利益以外の国際問題に取り組む姿勢が主流に?
世界中のクラブの手本となっているバルサだが、その後を忠実に追っているのが冒頭に紹介したノッティンガム・フォレストとなる。2022年12月22日にノッティンガム・フォレストはバルサと共に、英国UNHCRとスポンサーシップを結んだ。

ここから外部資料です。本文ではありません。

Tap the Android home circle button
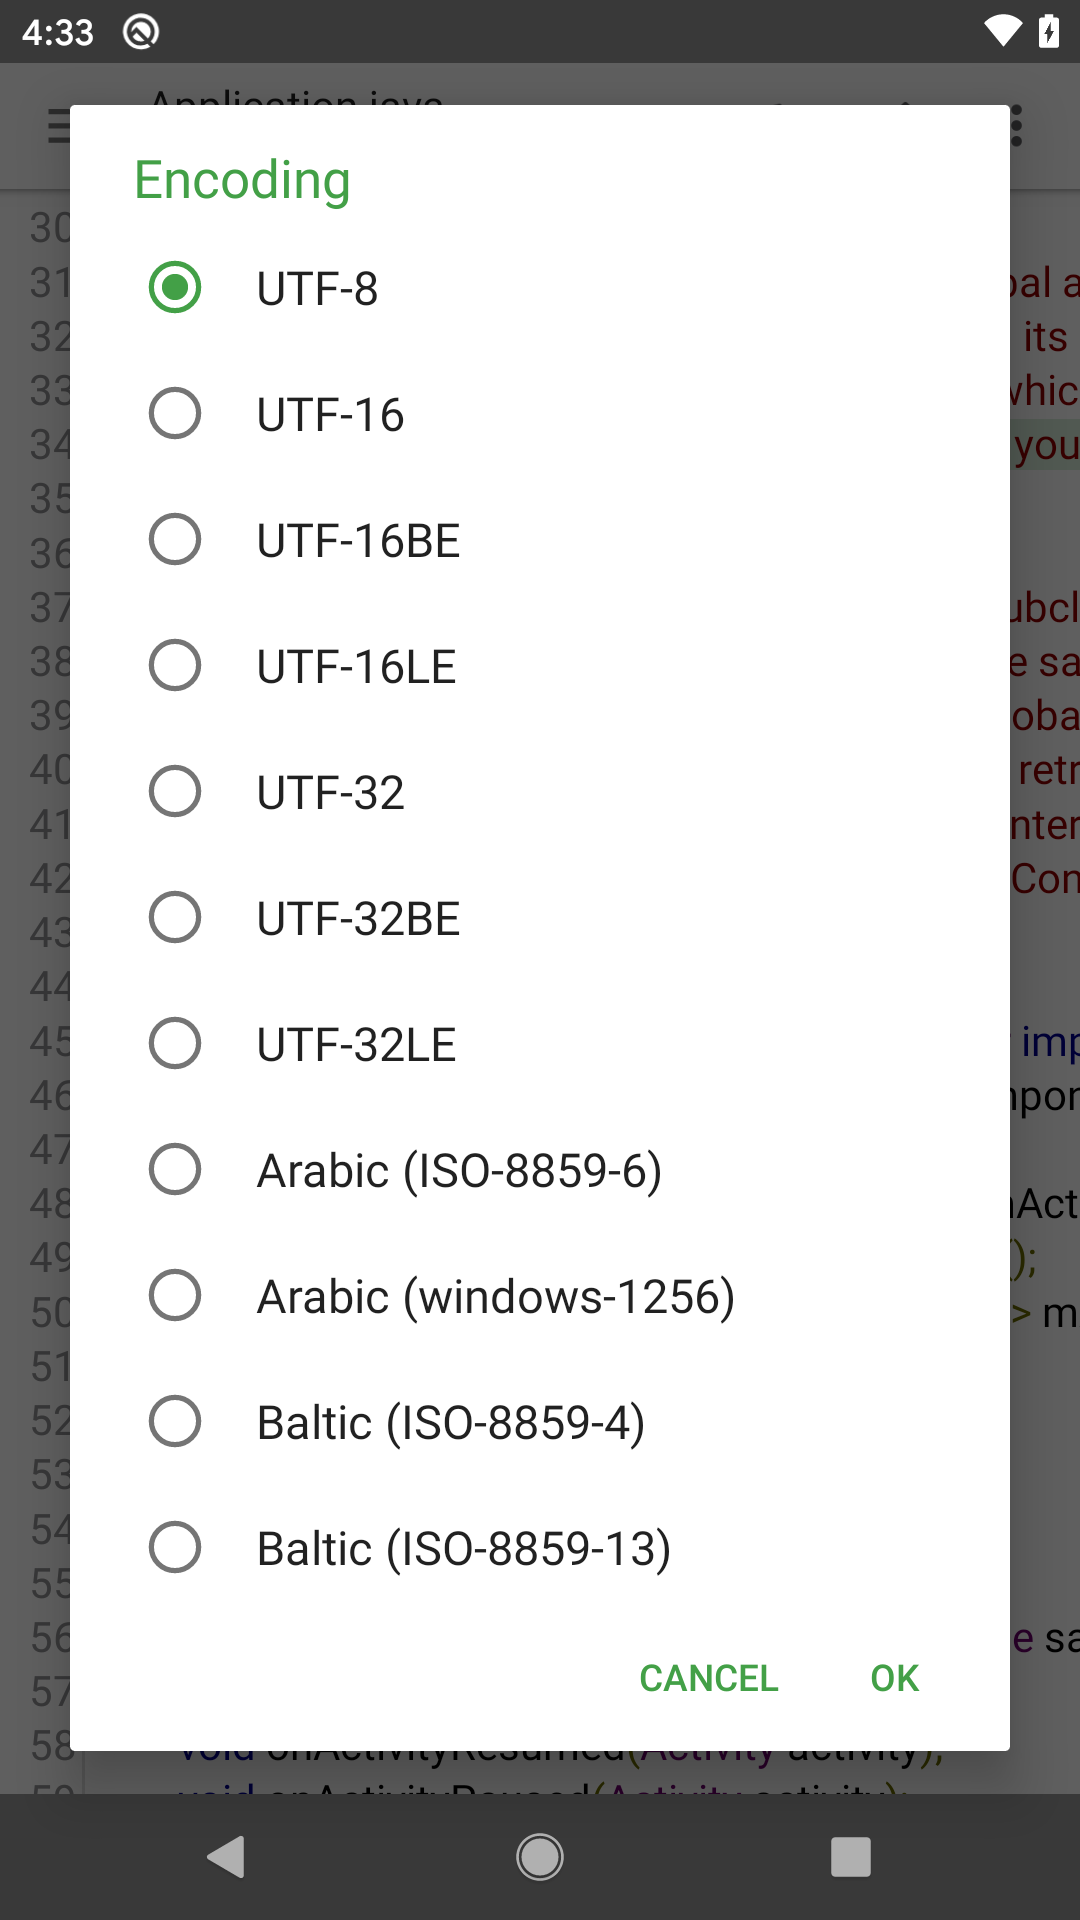The height and width of the screenshot is (1920, 1080). [x=540, y=1857]
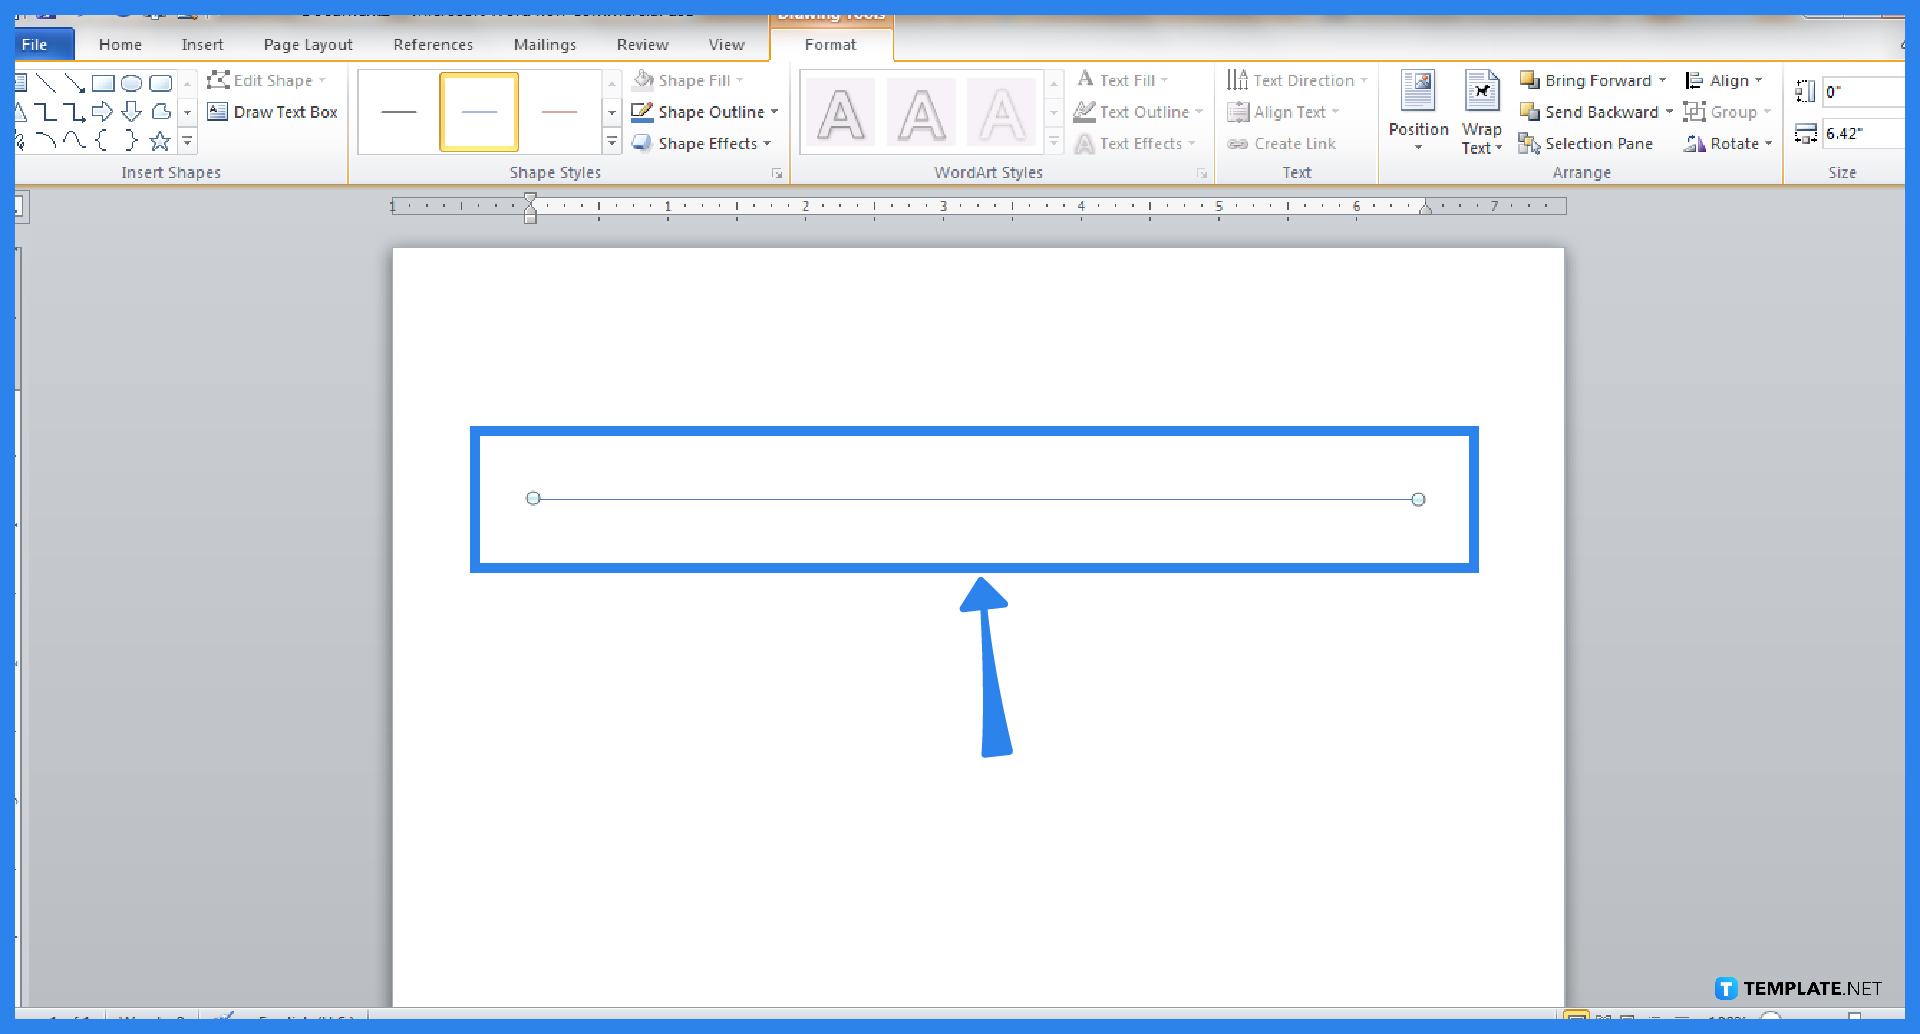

バルサの場合は特に難民の子供達を重点的に支援をしているが、ノッティンガム・フォレストは難民全体に対しての支援を行っており、最近だとウクライナからの避難民への援助などが挙げられる。ノッティンガム・フォレストの発表により、NGO(非政府団体)やNPO(非営利団体)などとサッカークラブが契約をし、利益以外の国際問題に取り組む姿勢は、今後主流となることも考えられるだろう。
国際問題の解決にサッカー
2020年から世界中がパンデミックという信じがたい状況に陥り、それとほぼ重なるように気候変動の悪化や、ロシアのウクライナ侵攻で資源不足など、非常に多くの問題がより浮き彫りとなった。もはや見て見ぬふりができない状況下で改めて意識したいのが、2015年に国連が制定したSDGs(持続可能な開発目標)の存在だ。
2030年までに17の目標を世界中の皆で解決していこうというSDGs。中には「貧困をなくそう」「飢餓をゼロに」など、バルサとノッティンガム・フォレストが取り組んでいる活動と合致する部分がある。するとサッカーを切り札にSDGsの目標を解決できるのではないか?と、考えた国連は、2022年7月6日に「Football For The Goals(FFTG)」というSDGsのサッカー版を打ち出したのだ。
サッカーの可能性は無限大であり、世界共通の存在として柔軟に複雑な問題を解決できることが期待されている。現時点で、アジアサッカー連盟(AFC)、欧州サッカー協会連合(UEFA)、セリエA、アヤックス・アムステルダム等、その他約100以上のサッカーに関連する組織や団体がFFTGに登録している。
このFFTGの存在や、バルサやノッティンガム・フォレストの先駆的な動きから、近い将来にはサッカーが国際問題の解決に必須の存在となっているかもしれない。